START
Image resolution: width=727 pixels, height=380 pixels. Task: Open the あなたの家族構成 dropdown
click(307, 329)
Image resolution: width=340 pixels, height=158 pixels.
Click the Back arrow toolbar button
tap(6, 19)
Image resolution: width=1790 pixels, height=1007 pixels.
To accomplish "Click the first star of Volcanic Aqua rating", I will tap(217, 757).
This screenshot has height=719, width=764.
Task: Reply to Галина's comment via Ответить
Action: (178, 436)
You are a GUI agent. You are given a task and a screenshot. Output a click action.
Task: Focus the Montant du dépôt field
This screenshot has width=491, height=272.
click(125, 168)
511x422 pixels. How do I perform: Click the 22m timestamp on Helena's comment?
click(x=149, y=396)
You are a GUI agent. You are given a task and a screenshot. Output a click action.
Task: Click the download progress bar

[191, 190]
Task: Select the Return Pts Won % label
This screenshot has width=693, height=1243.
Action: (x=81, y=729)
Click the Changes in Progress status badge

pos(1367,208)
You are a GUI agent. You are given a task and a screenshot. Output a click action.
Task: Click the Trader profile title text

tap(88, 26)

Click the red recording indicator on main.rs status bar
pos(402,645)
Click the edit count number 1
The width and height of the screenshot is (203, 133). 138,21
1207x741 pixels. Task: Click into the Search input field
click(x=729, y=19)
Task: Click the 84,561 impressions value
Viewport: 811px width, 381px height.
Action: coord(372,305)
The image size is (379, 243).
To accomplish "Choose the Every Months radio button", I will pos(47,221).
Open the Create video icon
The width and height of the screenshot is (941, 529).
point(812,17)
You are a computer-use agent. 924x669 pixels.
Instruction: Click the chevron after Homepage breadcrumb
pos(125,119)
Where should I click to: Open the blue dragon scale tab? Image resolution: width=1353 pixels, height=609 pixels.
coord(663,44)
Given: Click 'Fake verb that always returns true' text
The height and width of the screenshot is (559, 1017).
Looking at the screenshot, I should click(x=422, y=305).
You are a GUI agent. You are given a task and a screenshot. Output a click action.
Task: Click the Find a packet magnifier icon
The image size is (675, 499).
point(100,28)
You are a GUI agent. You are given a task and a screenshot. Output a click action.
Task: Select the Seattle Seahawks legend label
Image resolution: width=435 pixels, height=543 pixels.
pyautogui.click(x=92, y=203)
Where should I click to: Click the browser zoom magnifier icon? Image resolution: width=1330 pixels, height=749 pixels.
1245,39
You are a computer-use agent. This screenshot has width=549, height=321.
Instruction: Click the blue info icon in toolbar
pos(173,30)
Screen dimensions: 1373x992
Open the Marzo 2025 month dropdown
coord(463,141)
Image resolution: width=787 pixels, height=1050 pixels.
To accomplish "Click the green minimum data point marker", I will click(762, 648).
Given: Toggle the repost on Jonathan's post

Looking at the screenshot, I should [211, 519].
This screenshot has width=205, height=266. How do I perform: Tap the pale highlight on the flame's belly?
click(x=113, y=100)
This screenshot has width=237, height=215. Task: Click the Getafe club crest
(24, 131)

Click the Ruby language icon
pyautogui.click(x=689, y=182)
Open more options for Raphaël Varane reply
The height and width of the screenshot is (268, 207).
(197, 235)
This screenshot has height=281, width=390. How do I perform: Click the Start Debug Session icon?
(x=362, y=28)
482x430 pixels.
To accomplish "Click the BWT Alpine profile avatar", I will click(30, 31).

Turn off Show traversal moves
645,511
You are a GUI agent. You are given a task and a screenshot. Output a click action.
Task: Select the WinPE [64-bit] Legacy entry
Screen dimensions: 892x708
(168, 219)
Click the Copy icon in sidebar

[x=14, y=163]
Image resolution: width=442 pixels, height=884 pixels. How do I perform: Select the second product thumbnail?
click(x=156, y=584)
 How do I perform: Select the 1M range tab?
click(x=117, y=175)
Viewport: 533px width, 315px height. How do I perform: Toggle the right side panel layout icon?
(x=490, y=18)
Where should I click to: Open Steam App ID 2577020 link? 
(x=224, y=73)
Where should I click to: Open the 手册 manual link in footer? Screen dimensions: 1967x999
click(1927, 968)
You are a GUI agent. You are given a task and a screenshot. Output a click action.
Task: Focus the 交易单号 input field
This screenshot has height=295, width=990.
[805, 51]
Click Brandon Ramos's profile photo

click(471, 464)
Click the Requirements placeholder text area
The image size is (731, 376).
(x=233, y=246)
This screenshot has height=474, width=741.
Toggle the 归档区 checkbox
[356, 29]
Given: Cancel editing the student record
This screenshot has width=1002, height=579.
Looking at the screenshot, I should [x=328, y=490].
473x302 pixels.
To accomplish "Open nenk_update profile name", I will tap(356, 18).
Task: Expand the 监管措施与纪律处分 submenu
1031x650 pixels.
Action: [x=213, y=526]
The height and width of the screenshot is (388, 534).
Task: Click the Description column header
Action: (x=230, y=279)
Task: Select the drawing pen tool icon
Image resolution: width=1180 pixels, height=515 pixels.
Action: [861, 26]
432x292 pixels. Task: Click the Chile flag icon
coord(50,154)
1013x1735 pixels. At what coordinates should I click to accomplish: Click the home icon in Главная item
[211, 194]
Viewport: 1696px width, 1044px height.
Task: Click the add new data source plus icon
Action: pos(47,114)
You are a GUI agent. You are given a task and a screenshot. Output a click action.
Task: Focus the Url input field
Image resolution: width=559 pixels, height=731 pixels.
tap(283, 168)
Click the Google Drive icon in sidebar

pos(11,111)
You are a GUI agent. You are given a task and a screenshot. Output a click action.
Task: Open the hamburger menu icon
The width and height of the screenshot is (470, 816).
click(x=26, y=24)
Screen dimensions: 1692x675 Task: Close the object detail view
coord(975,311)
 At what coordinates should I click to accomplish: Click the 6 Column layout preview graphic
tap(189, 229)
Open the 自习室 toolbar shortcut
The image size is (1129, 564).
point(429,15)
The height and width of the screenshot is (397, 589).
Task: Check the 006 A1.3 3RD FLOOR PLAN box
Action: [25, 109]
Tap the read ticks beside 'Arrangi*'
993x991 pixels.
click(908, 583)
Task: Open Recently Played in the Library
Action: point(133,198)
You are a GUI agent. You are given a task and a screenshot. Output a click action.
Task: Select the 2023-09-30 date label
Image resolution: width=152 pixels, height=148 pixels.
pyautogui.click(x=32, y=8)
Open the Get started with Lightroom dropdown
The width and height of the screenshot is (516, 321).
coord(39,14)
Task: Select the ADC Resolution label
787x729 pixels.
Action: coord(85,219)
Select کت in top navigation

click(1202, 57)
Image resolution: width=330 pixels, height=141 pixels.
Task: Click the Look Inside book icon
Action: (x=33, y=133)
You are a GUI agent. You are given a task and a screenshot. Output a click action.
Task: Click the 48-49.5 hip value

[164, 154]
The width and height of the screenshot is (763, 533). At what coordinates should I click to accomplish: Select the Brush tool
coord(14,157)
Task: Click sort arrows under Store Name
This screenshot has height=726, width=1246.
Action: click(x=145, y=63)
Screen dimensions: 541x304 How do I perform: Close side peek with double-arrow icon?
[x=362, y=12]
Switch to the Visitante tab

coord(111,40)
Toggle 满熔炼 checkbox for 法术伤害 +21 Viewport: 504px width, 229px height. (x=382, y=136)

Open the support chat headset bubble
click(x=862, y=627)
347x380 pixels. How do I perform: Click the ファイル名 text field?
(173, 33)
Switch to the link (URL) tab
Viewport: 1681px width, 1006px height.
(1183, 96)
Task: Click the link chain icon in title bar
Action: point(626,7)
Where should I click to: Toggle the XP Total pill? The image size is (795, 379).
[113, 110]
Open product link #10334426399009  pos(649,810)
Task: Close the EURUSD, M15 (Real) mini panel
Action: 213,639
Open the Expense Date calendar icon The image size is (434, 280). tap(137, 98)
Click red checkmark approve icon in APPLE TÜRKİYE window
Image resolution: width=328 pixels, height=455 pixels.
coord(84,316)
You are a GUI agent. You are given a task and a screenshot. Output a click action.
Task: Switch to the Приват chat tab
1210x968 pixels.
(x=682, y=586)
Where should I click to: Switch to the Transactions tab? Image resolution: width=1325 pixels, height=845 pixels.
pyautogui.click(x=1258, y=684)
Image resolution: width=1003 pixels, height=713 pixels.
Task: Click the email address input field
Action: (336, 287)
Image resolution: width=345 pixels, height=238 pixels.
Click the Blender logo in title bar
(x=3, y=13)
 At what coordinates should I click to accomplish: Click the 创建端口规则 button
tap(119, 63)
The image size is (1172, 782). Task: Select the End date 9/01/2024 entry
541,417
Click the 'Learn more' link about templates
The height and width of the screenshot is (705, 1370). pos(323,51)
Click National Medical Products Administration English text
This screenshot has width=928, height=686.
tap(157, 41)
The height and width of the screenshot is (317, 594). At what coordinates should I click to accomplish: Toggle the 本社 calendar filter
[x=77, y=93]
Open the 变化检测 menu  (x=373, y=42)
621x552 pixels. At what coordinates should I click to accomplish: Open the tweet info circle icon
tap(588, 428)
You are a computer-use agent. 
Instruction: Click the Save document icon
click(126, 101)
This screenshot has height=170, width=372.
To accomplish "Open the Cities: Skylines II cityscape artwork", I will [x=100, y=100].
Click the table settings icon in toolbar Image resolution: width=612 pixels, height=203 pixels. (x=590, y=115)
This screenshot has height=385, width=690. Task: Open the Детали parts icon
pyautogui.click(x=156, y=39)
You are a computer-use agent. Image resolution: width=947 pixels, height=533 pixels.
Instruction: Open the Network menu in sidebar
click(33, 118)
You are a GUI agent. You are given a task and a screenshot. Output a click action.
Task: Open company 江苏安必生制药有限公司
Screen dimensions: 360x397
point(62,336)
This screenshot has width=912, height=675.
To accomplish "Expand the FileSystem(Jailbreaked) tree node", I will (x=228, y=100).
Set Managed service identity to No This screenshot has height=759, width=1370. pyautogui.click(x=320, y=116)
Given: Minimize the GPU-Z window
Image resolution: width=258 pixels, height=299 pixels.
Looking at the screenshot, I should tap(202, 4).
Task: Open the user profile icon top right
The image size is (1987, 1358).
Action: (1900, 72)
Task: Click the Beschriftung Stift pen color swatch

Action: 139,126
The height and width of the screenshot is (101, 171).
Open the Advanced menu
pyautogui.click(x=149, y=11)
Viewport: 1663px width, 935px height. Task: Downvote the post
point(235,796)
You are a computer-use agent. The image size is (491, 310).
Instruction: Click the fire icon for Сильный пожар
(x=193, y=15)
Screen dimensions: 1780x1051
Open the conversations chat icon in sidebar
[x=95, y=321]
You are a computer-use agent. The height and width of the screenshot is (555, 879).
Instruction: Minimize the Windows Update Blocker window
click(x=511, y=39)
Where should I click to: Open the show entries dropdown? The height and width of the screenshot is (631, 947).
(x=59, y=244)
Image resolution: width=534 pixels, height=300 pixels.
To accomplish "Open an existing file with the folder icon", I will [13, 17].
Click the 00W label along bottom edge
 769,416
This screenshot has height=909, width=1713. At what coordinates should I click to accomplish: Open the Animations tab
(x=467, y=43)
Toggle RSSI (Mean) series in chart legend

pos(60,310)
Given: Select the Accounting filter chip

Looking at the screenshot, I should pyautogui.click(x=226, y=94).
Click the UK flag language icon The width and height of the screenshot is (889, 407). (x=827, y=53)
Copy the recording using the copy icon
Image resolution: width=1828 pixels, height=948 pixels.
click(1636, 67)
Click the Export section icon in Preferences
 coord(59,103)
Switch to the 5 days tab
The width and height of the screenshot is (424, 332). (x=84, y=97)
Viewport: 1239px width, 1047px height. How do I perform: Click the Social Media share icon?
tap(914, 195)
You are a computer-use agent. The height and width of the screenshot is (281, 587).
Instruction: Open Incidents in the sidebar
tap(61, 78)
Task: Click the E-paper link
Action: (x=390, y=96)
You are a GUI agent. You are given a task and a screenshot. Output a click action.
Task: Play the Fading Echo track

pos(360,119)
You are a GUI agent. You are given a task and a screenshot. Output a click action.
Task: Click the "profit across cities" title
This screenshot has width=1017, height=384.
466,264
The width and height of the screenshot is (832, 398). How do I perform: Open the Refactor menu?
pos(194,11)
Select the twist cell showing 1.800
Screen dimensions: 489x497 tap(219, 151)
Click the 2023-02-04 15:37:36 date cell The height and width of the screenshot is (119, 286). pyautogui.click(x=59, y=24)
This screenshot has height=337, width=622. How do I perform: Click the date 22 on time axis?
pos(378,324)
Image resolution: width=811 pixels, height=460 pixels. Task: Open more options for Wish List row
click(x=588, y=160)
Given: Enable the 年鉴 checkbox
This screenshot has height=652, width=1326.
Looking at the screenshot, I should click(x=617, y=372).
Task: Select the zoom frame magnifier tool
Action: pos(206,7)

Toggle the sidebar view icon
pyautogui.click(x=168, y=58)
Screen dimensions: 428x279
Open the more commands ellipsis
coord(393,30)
END
The task> Copy the entries above word for word, from the line that contains "Click red checkmark" through the line that contains "tap(119, 63)", including both of those lines.

Problem solution>
Click red checkmark approve icon in APPLE TÜRKİYE window
Image resolution: width=328 pixels, height=455 pixels.
coord(84,316)
You are a GUI agent. You are given a task and a screenshot. Output a click action.
Task: Switch to the Приват chat tab
1210x968 pixels.
(x=682, y=586)
Where should I click to: Switch to the Transactions tab? Image resolution: width=1325 pixels, height=845 pixels.
pyautogui.click(x=1258, y=684)
Image resolution: width=1003 pixels, height=713 pixels.
Task: Click the email address input field
Action: (336, 287)
Image resolution: width=345 pixels, height=238 pixels.
Click the Blender logo in title bar
(x=3, y=13)
 At what coordinates should I click to accomplish: Click the 创建端口规则 button
tap(119, 63)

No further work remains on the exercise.